• **Supplied passage**:
Esperanza Rising
- Original Scholastic book cover
- Author: Pam Muñoz Ryan
- Illustrator: Joe Cepeda
- Cover artist: Pam Muñoz Ryan
- Language: English/Spanish
- Genre: Historical fiction
- Published: 2000 (Scholastic)
- Publication place: United States
- Media type: Print
- Pages: 259
- ISBN: 0-439-12041-1
- OCLC: 43487323
- LC Class: PZ7.R9553 Es 2000

= Esperanza Rising =

2000 novel by Pam Muñoz Ryan

Esperanza Rising is a young adult historical fiction novel written by Mexican-American author Pam Muñoz Ryan and released by Scholastic Press on March 27, 2000. The novel focuses on Esperanza, the only daughter of wealthy Mexican parents Sixto and Ramona, and follows the events that occur after her father's murder. Esperanza, her mother, and their former household servants flee to California with no money during the Great Depression, where they find low-paying agricultural work.

• **Stored data**:
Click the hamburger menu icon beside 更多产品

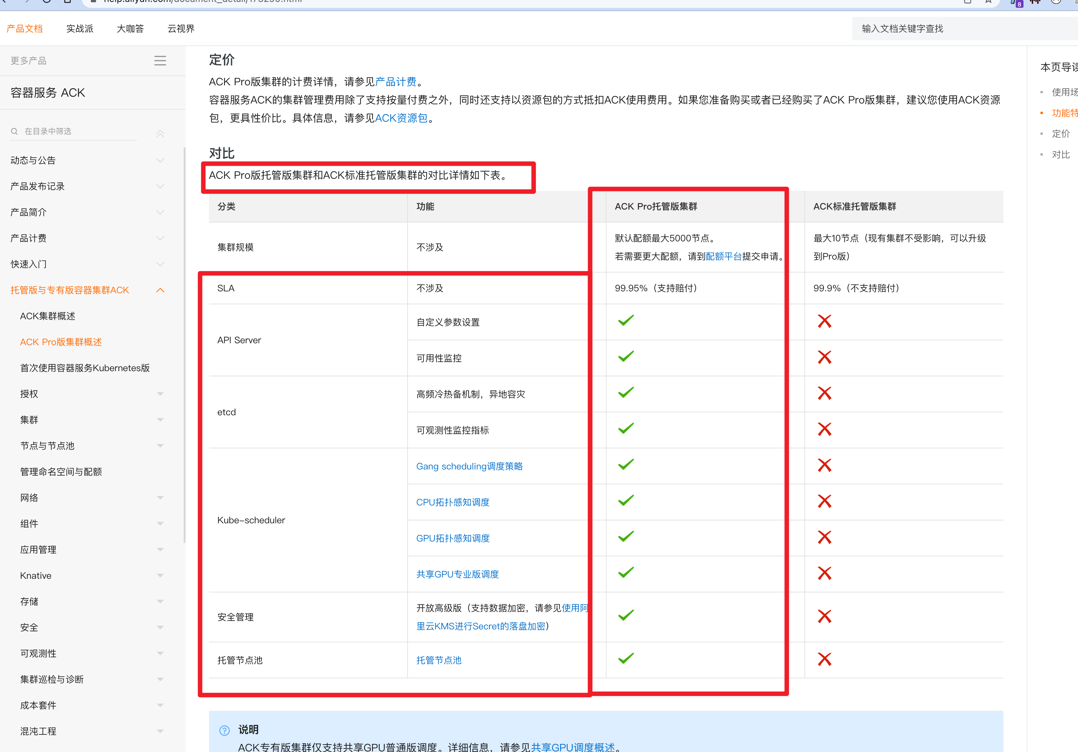(x=160, y=61)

• **Jobs**:
**a.** From the Esperanza Rising article, list every person mentioned by name.
**b.** Answer these questions using the Esperanza Rising article:
(i) How many pages does the book have?
(ii) On what date did Scholastic Press release the novel?
(iii) To which place do Esperanza and the others flee?
**c.** Proceed with the Esperanza Rising article from the point where it stops.
The data is not needed for any of this work.

• **Expected responses**:
**a.** Pam Muñoz Ryan, Joe Cepeda, Esperanza, Sixto, Ramona

**b.**
(i) 259
(ii) March 27, 2000
(iii) California

**c.**
== Plot synopsis ==
Esperanza Ortega, the daughter of wealthy landowners, lives in Aguascalientes, Mexico, in 1930 on her family's ranch with her parents, grandmother, and servants.

On the day before Esperanza's 13th birthday, her father, Sixto, is murdered by bandits while working on the ranch. At her birthday party, Esperanza receives a doll, her last gift from Sixto. Esperanza's step-uncle, Luis, reveals that he now owns their land, and offers to continue to care for the Ortega family and their ranch if Esperanza's mother, Ramona, marries him. When Ramona refuses, Luis burns down the ranch. The fire injures Esperanza's grandmother, Abuelita, who is sent to a convent where she can recover. Esperanza and the rest of her family decide to flee to the United States with their former servants. When Esperanza's family arrives in the United States, which is currently in the grip of the Great Depression, and they settle in a farm camp in Arvin, California. Esperanza struggles to adjust to her new life.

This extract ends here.